■ **Task to carry out**: Make an exact copy of the lines from the one containing "Given: Open the Fulfillment channel dropdown" through the end of the records below, and leave out every picture.

(Collected data entries)
________________________________________

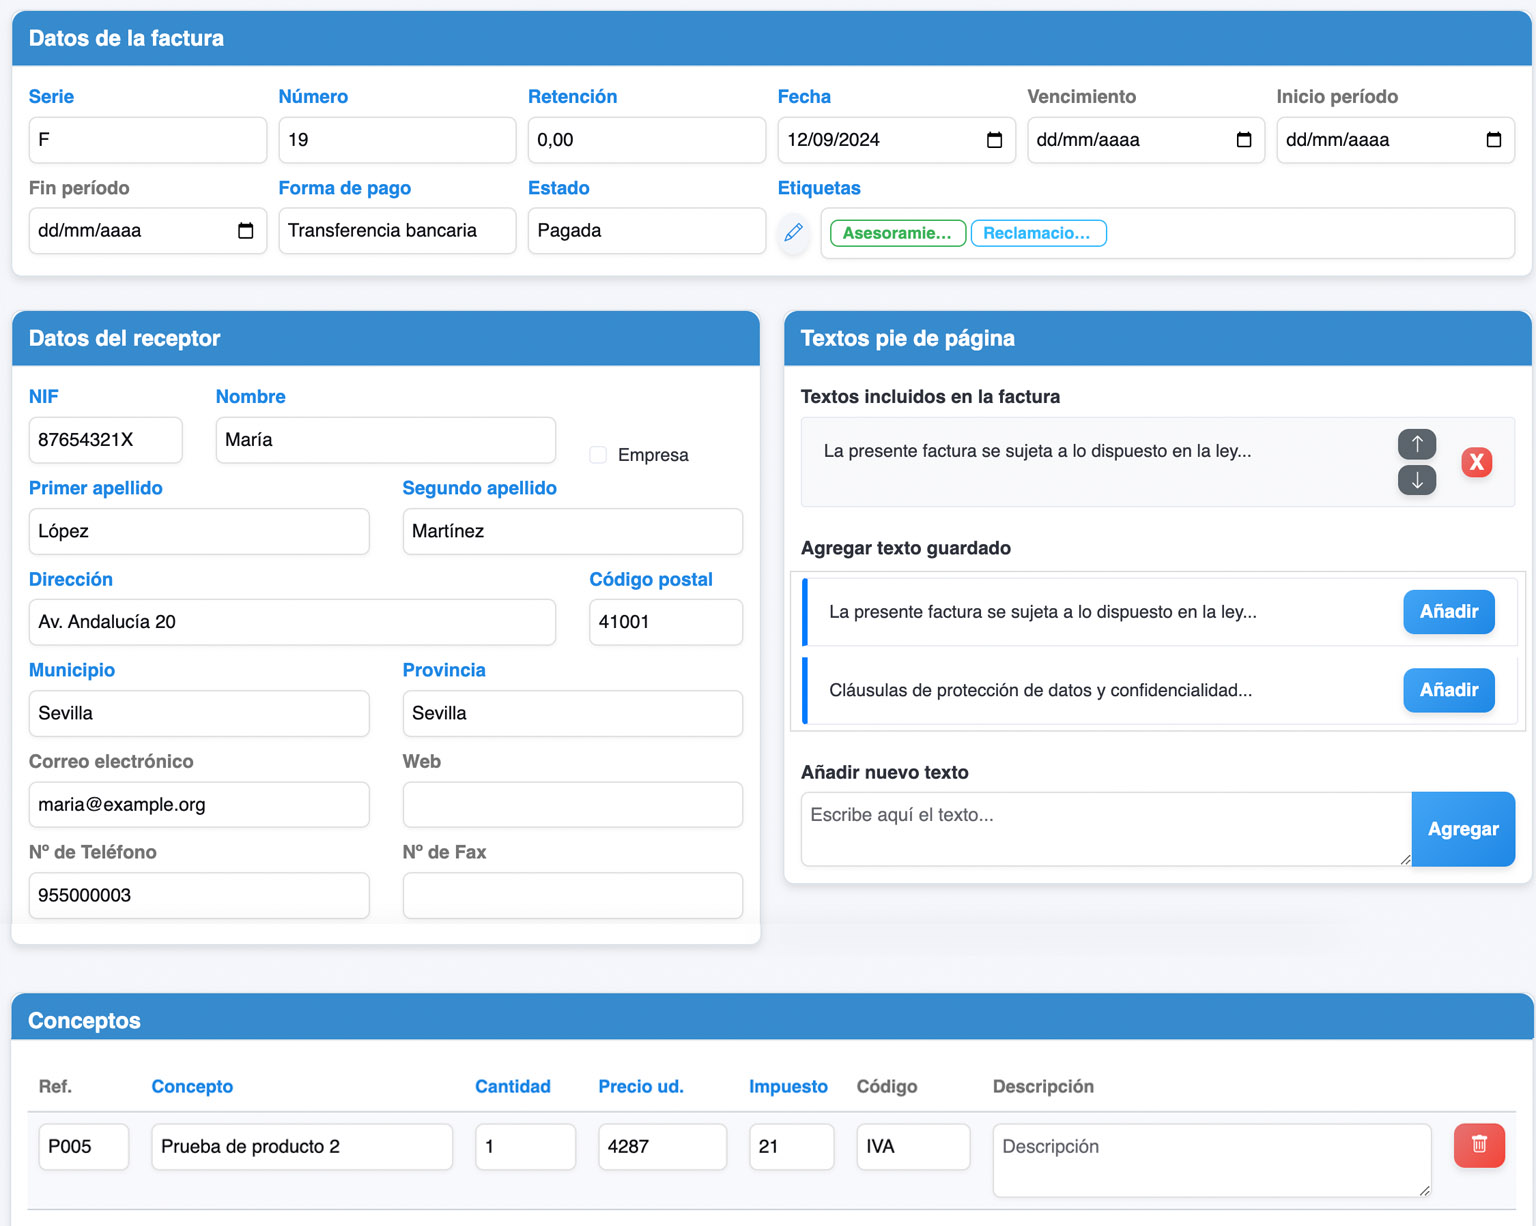
Task: Click the pencil icon to edit Etiquetas
Action: pos(794,233)
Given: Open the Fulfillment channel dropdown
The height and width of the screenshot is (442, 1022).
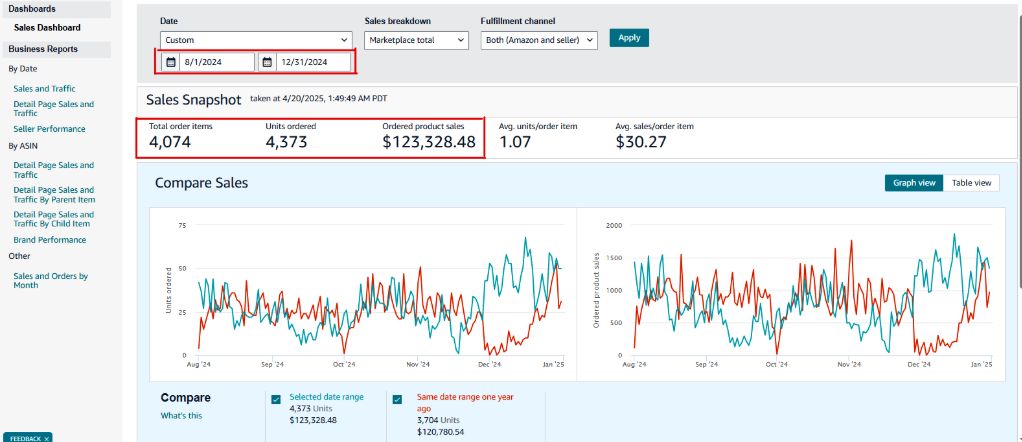Looking at the screenshot, I should (539, 40).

________________________________________

■ **Result of this task**:
Given: Open the Fulfillment channel dropdown
The height and width of the screenshot is (442, 1022).
Looking at the screenshot, I should (539, 40).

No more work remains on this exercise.